Socratic Models
Composing Zero-Shot Multimodal Reasoning with Language




Large pretrained (e.g., “foundation”) models exhibit distinct capabilities depending on the domain of data they are trained on. While these domains are generic, they may only barely overlap. For example, visual-language models (VLMs) are trained on Internet-scale image captions, but large language models (LMs) are further trained on Internet-scale text with no images (e.g., spreadsheets, SAT questions, code). As a result, these models store different forms of commonsense knowledge across different domains. In this work, we show that this diversity is symbiotic, and can be leveraged through Socratic Models (SMs): a modular framework in which multiple pretrained models may be composed zero-shot i.e., via multimodal-informed prompting, to exchange information with each other and capture new multimodal capabilities, without requiring finetuning. With minimal engineering, SMs are not only competitive with state-of-the-art zero-shot image captioning and video-to-text retrieval, but also enable new applications such as (i) answering free-form questions about egocentric video, (ii) engaging in multimodal assistive dialogue with people (e.g., for cooking recipes) by interfacing with external APIs and databases (e.g., web search), and (iii) robot perception and planning.

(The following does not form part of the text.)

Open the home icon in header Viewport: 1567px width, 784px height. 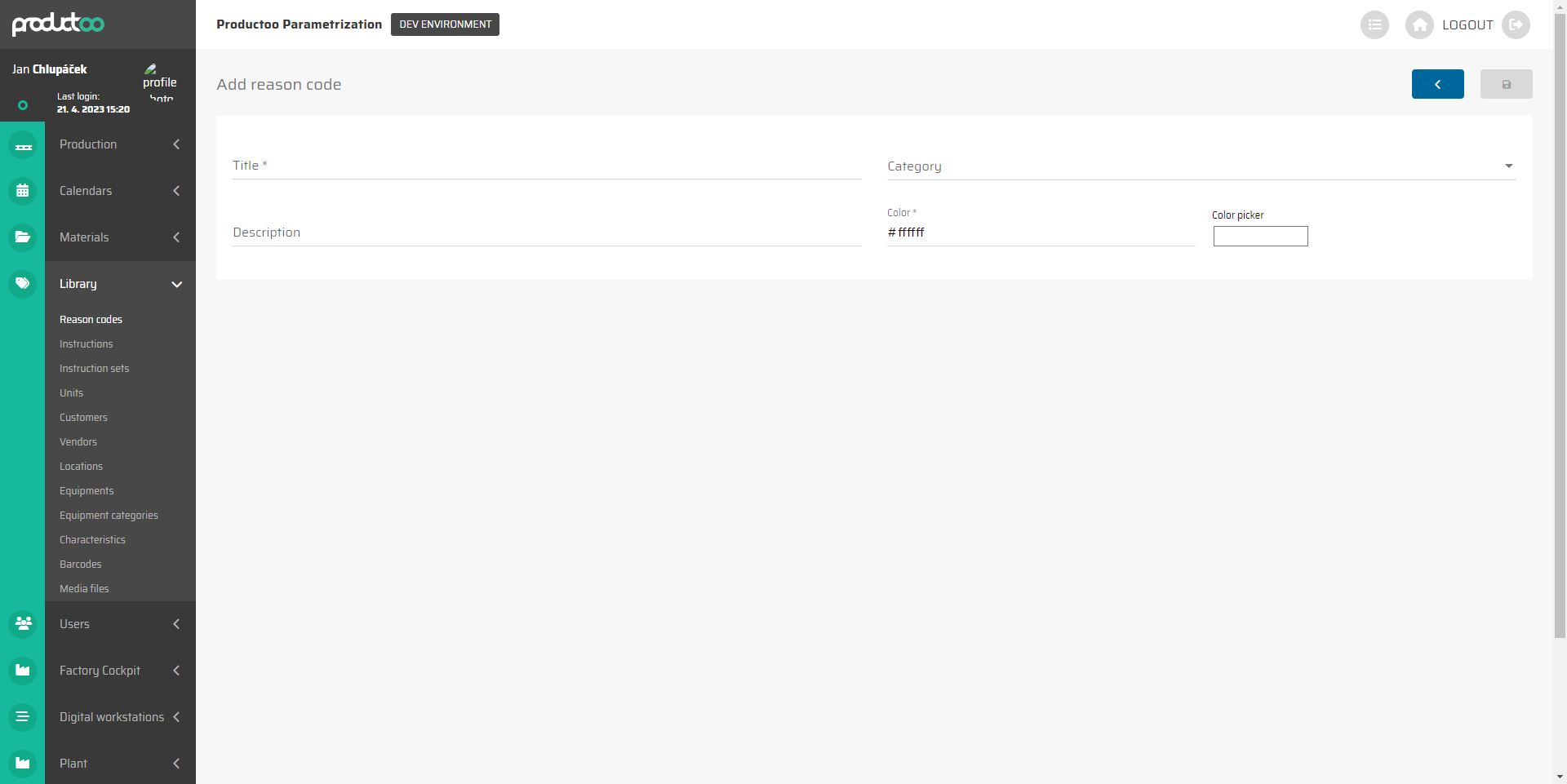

Overview: Prompt Engineering Multimodal Applications

Socratic Models (SMs) is a framework in which multiple large pretrained models may be composed through language (via prompting) without requiring training, to perform new downstream multimodal tasks. This offers an alternative method for composing pretrained models that directly uses language as the intermediate representation by which the modules exchange information with each other. It is both distinct from, and may be complementary to, other multimodal approaches such as joint training a single model over all modalities. SMs are perhaps most intuitively understood through examples, which are provided throughout the paper.

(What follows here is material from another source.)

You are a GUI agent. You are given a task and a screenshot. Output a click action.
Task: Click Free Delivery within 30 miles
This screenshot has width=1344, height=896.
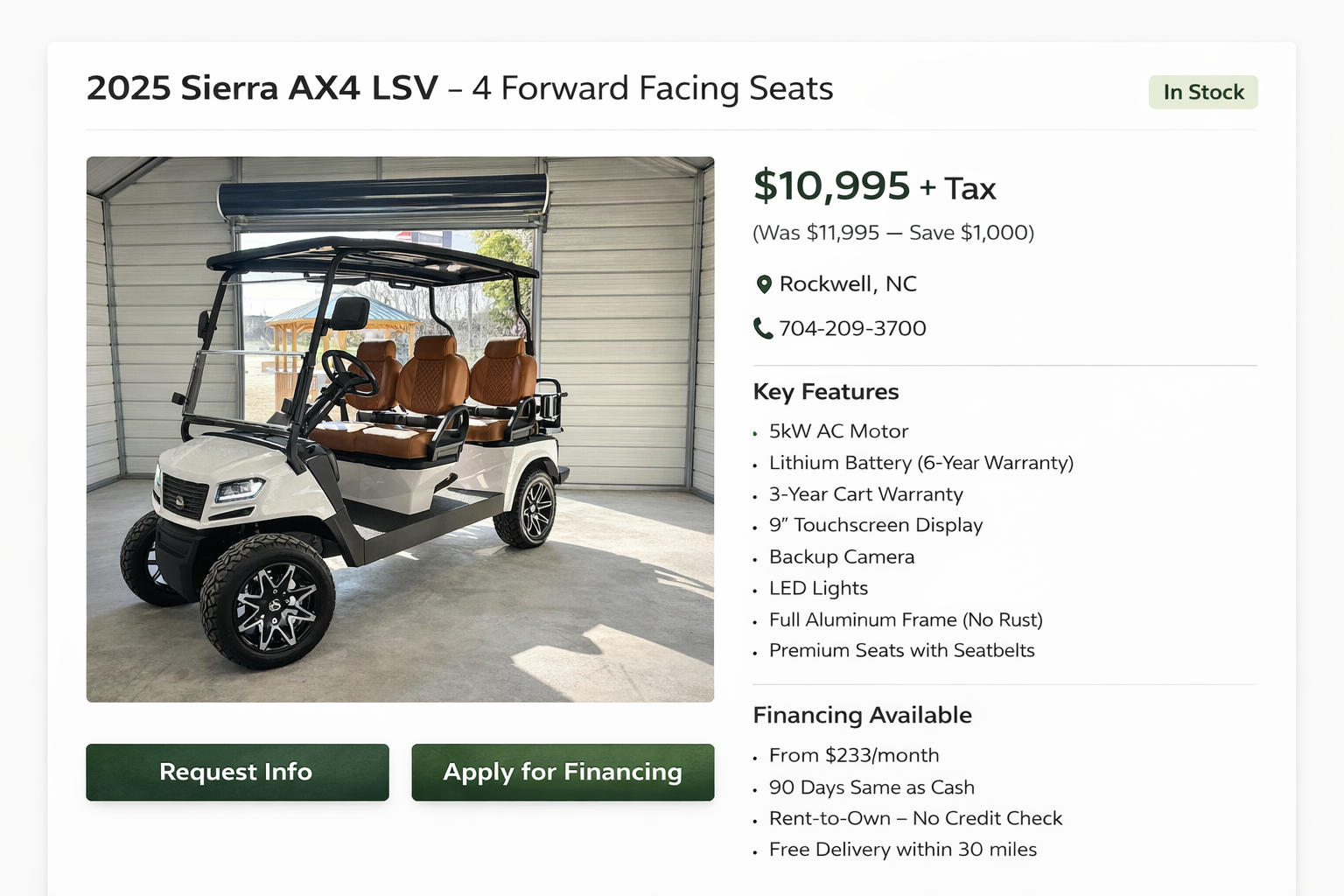pos(903,850)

Highlight: Zero-Shot Robot Perception and Planning

SMs can be used to enable robots to perform language-conditioned tasks. Our example system uses a VLM (open-vocabulary object detection with ViLD) to describe the objects in the scene, feeds that description as context to a LM as a multi-step planner (e.g., SayCan, Huang et al.), that then generates the individual steps to be passed to a pretrained language-conditioned robot policy (e.g., models similar to CLIPort for open vocabulary pick-and-place). Chaining this system together expands the set of language-specified tasks beyond the original set of primitives trained by the policy, and enables applications involving human dialogue with the robot.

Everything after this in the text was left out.